在计划 UPDATE 或 DELETE 时,PlanForeignModify 和 PlanDirectModify 可以查找外部表 RelOptInfo 结构并利用扫描规划函数先前创建的 baserel→fdw_private 数据。然而,在 INSERT 中,目标表不被扫描,因此没有 RelOptInfo。List 返回的 PlanForeignModify 有与 ForeignScan 计划节点的 fdw_private 列表相同的限制,即它必须仅包含 copyObject 知道如何复制的结构。
When planning an UPDATE or DELETE, PlanForeignModify and PlanDirectModify can look up the RelOptInfo struct for the foreign table and make use of the baserel→fdw_private data previously created by the scan-planning functions. However, in INSERT the target table is not scanned so there is no RelOptInfo for it. The List returned by PlanForeignModify has the same restrictions as the fdw_private list of a ForeignScan plan node, that is it must contain only structures that copyObject knows how to copy.

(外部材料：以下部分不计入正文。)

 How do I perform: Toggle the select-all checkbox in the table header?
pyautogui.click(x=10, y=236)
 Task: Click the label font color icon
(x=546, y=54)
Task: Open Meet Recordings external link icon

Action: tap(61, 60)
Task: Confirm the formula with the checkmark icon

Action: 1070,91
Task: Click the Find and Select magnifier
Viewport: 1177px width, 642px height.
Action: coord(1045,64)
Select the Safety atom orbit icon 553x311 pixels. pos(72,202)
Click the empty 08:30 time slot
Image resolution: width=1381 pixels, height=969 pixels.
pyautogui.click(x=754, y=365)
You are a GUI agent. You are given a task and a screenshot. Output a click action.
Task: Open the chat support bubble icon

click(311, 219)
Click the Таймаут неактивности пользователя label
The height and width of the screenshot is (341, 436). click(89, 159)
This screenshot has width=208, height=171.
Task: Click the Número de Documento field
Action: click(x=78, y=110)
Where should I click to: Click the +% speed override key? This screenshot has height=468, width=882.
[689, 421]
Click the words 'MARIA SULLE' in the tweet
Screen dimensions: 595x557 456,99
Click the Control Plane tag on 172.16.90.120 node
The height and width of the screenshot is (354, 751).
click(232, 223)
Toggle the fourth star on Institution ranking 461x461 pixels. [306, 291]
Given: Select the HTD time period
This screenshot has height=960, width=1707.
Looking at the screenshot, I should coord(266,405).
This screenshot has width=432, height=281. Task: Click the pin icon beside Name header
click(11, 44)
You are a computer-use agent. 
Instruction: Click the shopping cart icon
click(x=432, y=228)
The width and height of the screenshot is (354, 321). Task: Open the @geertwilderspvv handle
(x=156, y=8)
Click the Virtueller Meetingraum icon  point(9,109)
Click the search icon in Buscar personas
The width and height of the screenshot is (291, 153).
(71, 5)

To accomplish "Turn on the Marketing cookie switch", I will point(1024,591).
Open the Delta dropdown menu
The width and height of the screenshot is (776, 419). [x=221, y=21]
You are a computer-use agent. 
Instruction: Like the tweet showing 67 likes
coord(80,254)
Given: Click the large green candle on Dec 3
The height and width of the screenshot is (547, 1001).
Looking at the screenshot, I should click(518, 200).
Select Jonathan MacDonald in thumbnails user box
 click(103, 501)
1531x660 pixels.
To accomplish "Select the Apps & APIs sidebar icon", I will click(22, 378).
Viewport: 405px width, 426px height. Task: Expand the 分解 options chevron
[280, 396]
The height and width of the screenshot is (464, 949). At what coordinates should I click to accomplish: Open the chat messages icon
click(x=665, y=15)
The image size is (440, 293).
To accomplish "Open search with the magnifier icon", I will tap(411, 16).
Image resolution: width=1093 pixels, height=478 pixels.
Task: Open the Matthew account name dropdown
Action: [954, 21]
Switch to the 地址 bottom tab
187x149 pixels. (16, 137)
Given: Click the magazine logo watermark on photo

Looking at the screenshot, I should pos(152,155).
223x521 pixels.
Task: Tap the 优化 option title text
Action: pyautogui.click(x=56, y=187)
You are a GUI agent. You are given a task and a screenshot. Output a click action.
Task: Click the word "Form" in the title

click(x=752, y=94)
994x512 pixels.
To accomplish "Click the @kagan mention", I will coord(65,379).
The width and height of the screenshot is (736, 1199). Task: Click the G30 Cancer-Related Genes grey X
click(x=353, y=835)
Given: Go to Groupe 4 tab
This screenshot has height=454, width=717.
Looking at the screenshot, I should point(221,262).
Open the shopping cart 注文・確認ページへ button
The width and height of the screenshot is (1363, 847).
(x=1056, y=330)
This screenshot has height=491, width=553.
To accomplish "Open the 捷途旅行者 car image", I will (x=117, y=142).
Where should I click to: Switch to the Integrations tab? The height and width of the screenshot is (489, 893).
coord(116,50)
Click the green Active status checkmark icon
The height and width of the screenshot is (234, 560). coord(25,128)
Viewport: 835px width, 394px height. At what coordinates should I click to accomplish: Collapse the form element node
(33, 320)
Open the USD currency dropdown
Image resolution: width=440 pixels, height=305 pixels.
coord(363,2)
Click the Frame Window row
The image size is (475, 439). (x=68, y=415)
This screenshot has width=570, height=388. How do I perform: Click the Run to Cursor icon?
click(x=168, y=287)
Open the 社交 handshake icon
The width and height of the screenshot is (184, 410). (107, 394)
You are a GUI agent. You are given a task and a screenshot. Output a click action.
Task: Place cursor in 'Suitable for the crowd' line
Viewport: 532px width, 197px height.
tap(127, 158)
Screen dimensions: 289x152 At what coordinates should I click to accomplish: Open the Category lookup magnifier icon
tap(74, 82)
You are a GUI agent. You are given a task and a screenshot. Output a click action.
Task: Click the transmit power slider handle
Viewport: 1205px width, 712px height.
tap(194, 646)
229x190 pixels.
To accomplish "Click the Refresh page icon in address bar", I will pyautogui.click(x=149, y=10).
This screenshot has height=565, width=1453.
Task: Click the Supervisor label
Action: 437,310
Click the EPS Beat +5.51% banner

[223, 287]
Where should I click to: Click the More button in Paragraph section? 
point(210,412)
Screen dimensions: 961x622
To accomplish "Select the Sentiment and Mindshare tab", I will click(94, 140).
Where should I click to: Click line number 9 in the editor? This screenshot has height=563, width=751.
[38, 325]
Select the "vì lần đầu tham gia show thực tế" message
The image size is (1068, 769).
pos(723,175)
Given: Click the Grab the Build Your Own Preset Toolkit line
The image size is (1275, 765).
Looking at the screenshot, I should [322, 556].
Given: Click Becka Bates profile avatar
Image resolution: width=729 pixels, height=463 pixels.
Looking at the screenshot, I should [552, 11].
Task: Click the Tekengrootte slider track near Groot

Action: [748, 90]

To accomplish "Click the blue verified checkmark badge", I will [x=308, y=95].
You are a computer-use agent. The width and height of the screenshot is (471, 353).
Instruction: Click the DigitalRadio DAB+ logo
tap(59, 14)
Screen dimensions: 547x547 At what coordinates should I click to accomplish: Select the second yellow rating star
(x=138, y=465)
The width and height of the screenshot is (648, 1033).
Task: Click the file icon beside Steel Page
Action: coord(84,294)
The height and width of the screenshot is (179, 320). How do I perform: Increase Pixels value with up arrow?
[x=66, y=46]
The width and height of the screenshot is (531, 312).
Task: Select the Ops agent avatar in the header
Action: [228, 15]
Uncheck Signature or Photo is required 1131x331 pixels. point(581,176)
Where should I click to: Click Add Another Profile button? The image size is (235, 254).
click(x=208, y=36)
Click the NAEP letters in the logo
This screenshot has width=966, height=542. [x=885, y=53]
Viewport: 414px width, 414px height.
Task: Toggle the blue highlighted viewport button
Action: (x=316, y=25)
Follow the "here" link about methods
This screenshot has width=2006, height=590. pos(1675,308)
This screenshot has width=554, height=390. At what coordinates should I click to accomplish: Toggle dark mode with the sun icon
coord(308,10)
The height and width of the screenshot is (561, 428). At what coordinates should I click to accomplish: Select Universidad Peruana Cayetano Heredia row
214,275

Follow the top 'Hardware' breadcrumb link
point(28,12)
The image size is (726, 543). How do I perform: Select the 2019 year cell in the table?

具有 INSERT 子句的 ON CONFLICT 不支持指定冲突目标,因为对远程表的唯一约束或排除约束在本地是未知的。这反过来意味着不支持 ON CONFLICT DO UPDATE,因为该规范在那里是强制性的。
INSERT with an ON CONFLICT clause does not support specifying the conflict target, as unique constraints or exclusion constraints on remote tables are not locally known. This in turn implies that ON CONFLICT DO UPDATE is not supported, since the specification is mandatory there.